• _SET EXERCISE A_
In the forum thread below about adjustable glasses, why does hewee copy the article into the thread? Answer in one to three sentences.

• _TEXT EXTRACT_
○ ○ ○
# Inventor designs 'tunable' glasses to help one billion in Third World see



## Mumbodog (Oct 3, 2007)

http://www.telegraph.co.uk/health/h...s-to-help-one-billion-in-Third-World-see.html


----------



## hewee (Oct 26, 2001)

Wow that is great.


----------



## twells (Dec 29, 2008)

That's really awesome. That man deserves quite a few high fives.


----------



## hewee (Oct 26, 2001)

Makes me wonder if you can or maybe later we can do are own eye test for glasses.
I mean we make the adjustments but we can walk around and see more then just a eye chart or the room your in.
Then go to a place and they take the glasses and put in in that thing that tells them prescription and they can then make you eyes.


----------



## Mumbodog (Oct 3, 2007)

Or a distance radar system that constantly adjusts the glasses depending on where you are looking, would be nice for people like me who have focus problems, no more tri-focals!


----------



## hewee (Oct 26, 2001)

I have it worse after getting the laser work on my eyes so I don't have to wear glasses. Now I have thing worse then before and have 3 types of glasses and things I can not fix with glasses.


----------



## TechGuy (Feb 12, 1999)

Wow, what a cool invention! I never would have thought of that.


----------



## hewee (Oct 26, 2001)

That site is super slow so other know what is there I will copy it here.



> Inventor designs 'tunable' glasses to help one billion in Third World see
> A Brition has designed a pair of glasses which can be adjusted by the wearer without the need for an optician, in an invention which he hopes will help the world's poor.
> 
> By John Bingham
> ...


----------



## Mumbodog (Oct 3, 2007)

Thanks Hewee.


----------



## hewee (Oct 26, 2001)

Mumbodog said:


> Thanks Hewee.


Your welcome.

That whole web site was so very slow I bet most give up trying to get there.


----------



## TechGuy (Feb 12, 1999)

FYI, it's currently loading very quickly for me.


----------



## hewee (Oct 26, 2001)

Guess your lucky Mike.  I checked and it is faster now but the site can be so very slow still clicking around at the other links.


----------



## kosimov (Jan 14, 2009)

I hope I am not being rude but, I just thought I would mention that the word "your" shows ownership, such as "is that your coat?".
○ ○ ○
• _SET EXERCISE B_
Pull out every line of the listing below that contains the word "perform", matching case exactly.
○ ○ ○
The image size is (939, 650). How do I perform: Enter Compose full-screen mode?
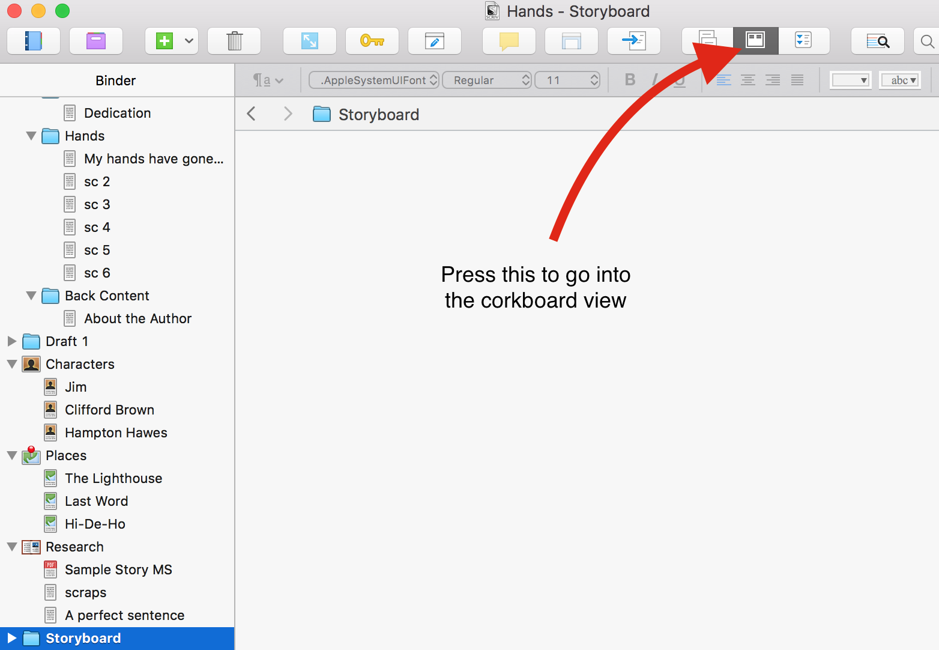pyautogui.click(x=310, y=41)
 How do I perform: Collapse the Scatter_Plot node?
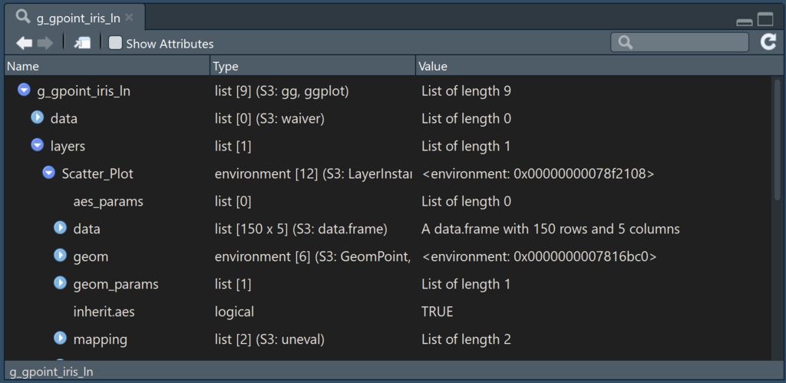48,173
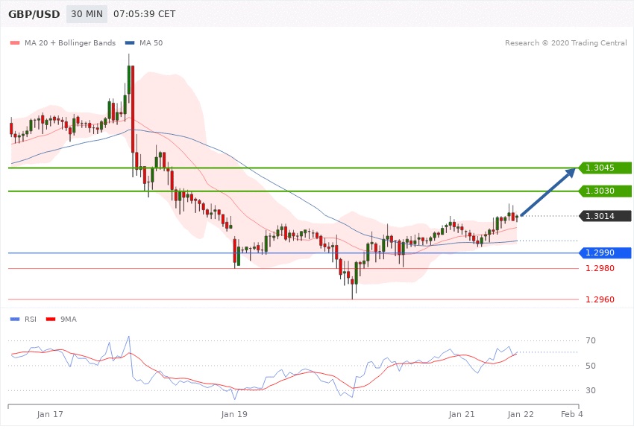
Task: Open the 30 MIN timeframe selector
Action: coord(87,14)
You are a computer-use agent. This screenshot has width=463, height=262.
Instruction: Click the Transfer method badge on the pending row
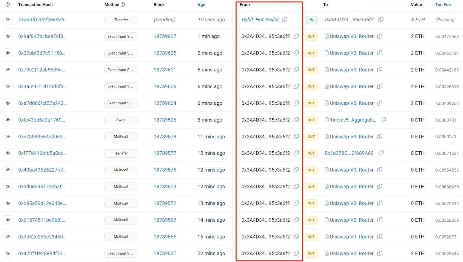[x=121, y=20]
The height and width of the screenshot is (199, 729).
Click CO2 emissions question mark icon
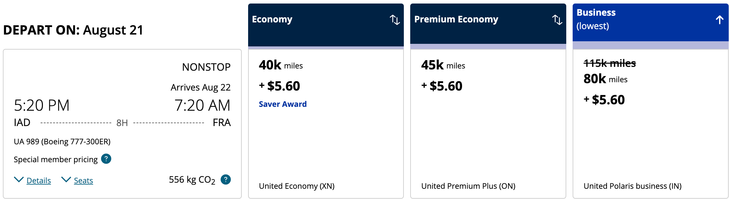[226, 179]
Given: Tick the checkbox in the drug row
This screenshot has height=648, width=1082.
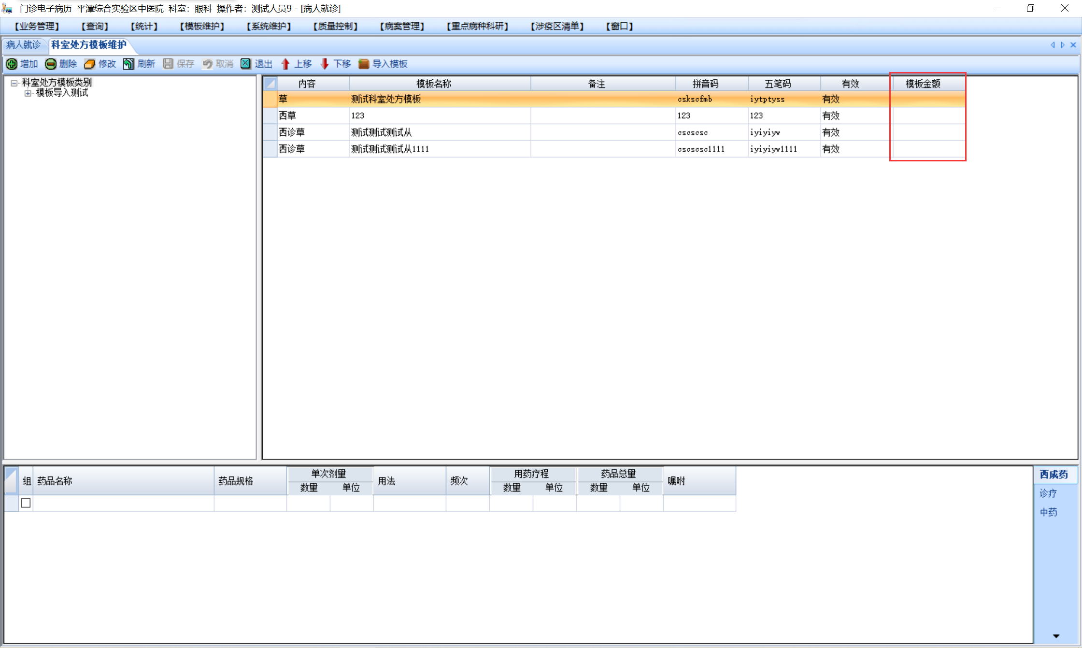Looking at the screenshot, I should pos(26,503).
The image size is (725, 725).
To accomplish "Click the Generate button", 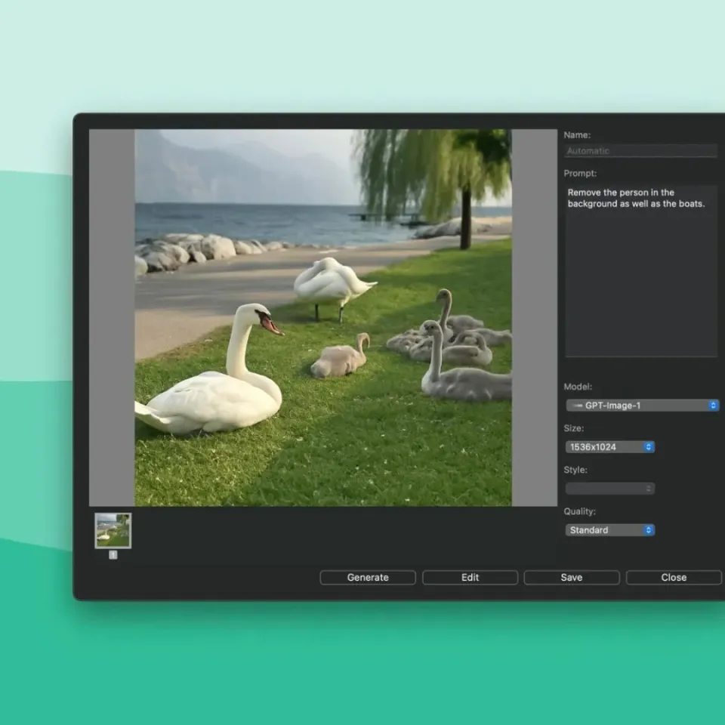I will (x=368, y=578).
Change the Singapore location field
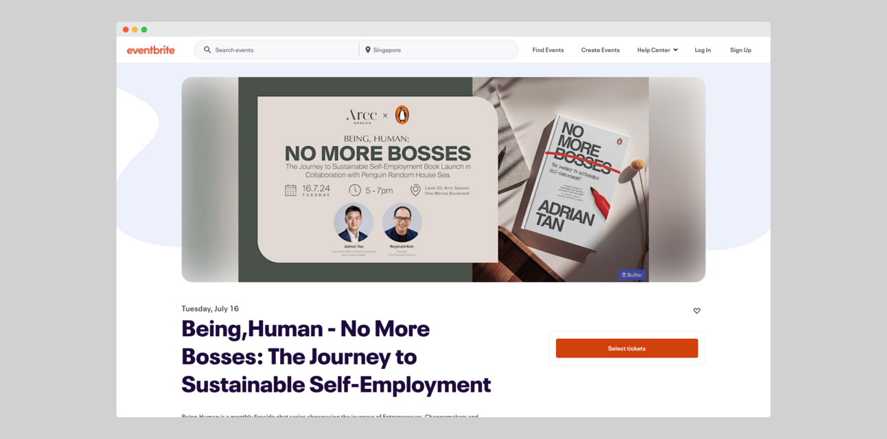The image size is (887, 439). 439,50
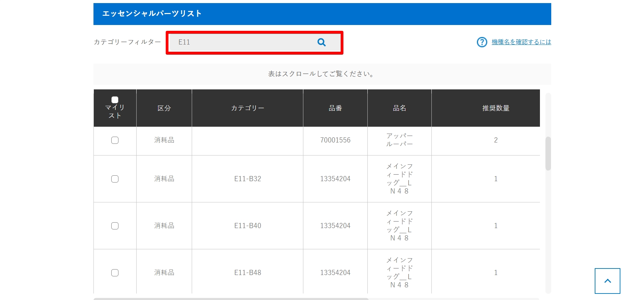Screen dimensions: 643x300
Task: Check the box for part 70001556
Action: tap(115, 140)
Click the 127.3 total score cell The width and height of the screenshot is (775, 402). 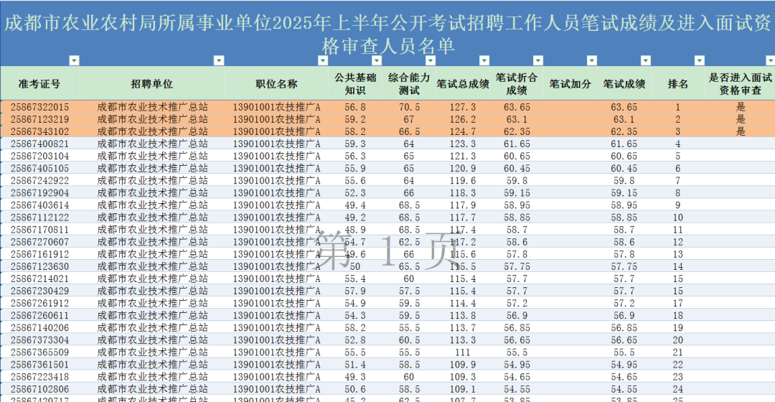(463, 107)
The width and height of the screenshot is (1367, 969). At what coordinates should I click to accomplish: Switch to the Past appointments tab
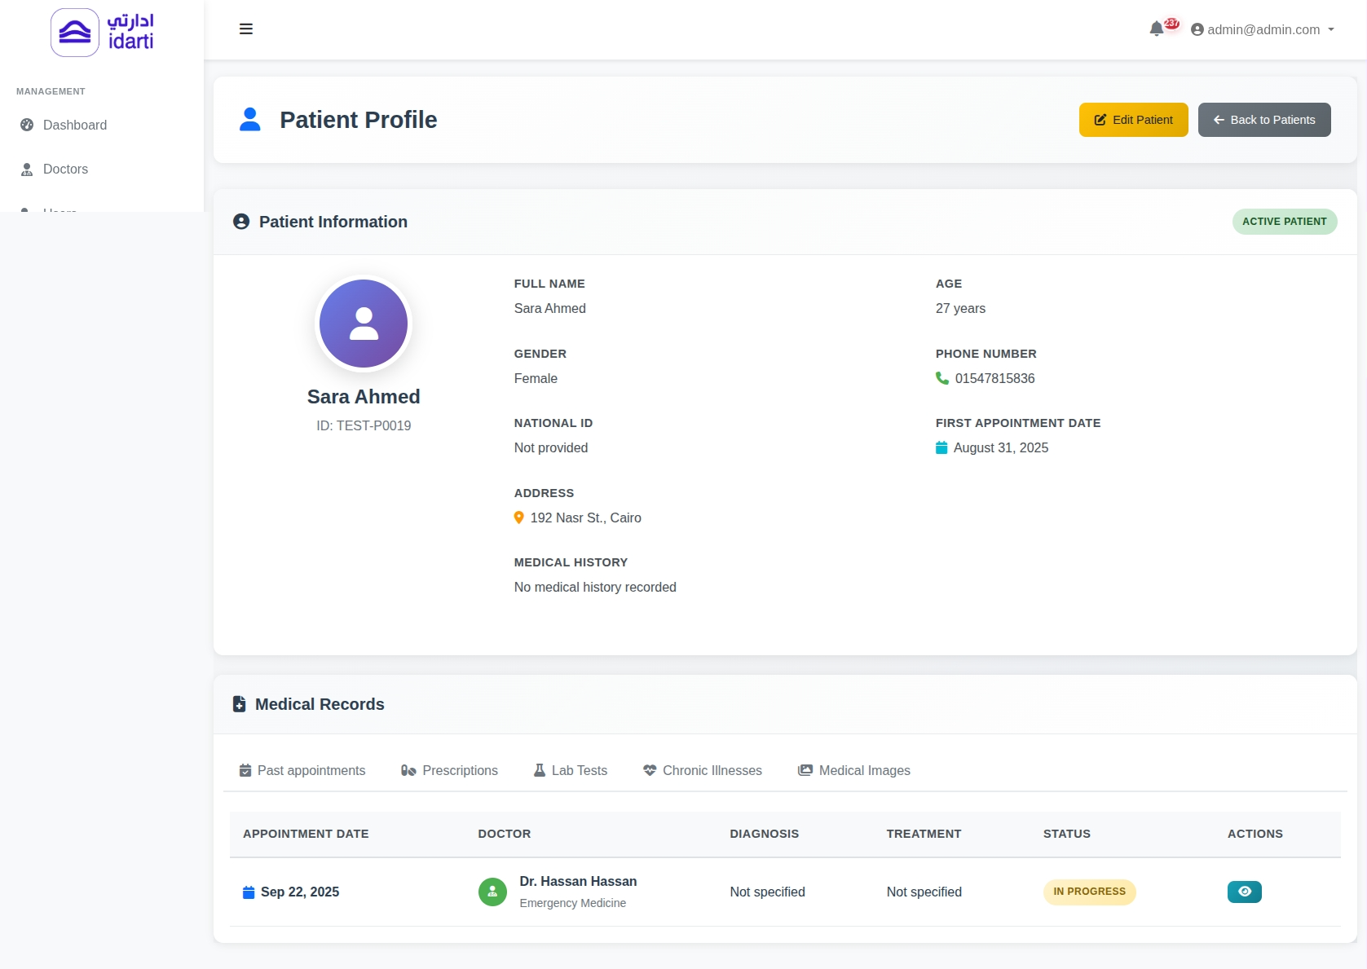click(x=302, y=770)
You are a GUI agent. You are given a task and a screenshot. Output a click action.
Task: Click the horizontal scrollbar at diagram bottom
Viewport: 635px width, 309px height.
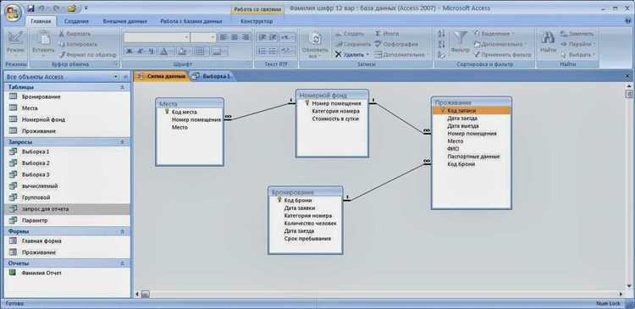[x=381, y=294]
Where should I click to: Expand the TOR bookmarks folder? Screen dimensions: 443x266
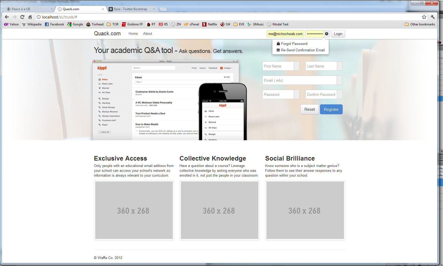113,24
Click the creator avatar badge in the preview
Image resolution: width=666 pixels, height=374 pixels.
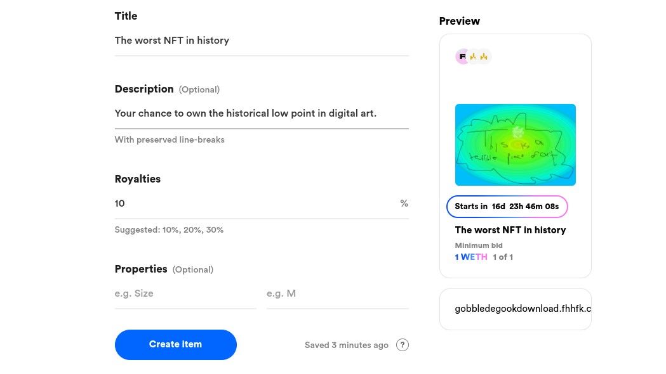(463, 56)
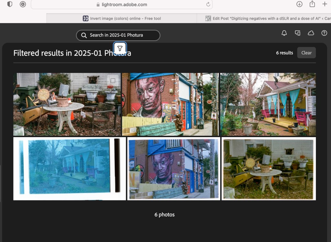Open the blue-tinted negative scan thumbnail
The width and height of the screenshot is (331, 242).
coord(69,168)
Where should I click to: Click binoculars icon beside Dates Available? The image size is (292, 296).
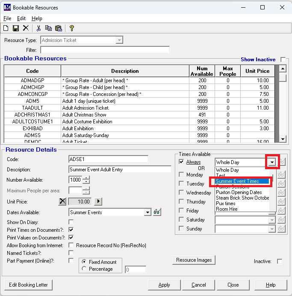tap(157, 212)
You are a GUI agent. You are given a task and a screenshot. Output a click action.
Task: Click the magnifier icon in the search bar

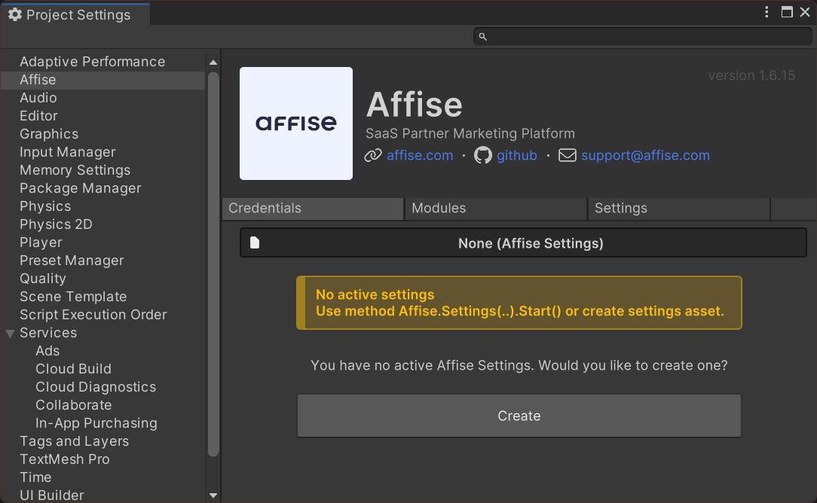click(482, 35)
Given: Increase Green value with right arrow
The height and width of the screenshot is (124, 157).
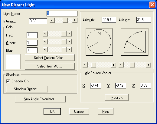Looking at the screenshot, I should coord(69,42).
○ ○ ○
• _RIGHT ANSWER A_
hewee copies the article because the linked site is very slow. Pasting it lets others see what the article says without waiting for the site to load.

• _RIGHT ANSWER B_
The image size is (939, 650). How do I perform: Enter Compose full-screen mode?
 How do I perform: Collapse the Scatter_Plot node?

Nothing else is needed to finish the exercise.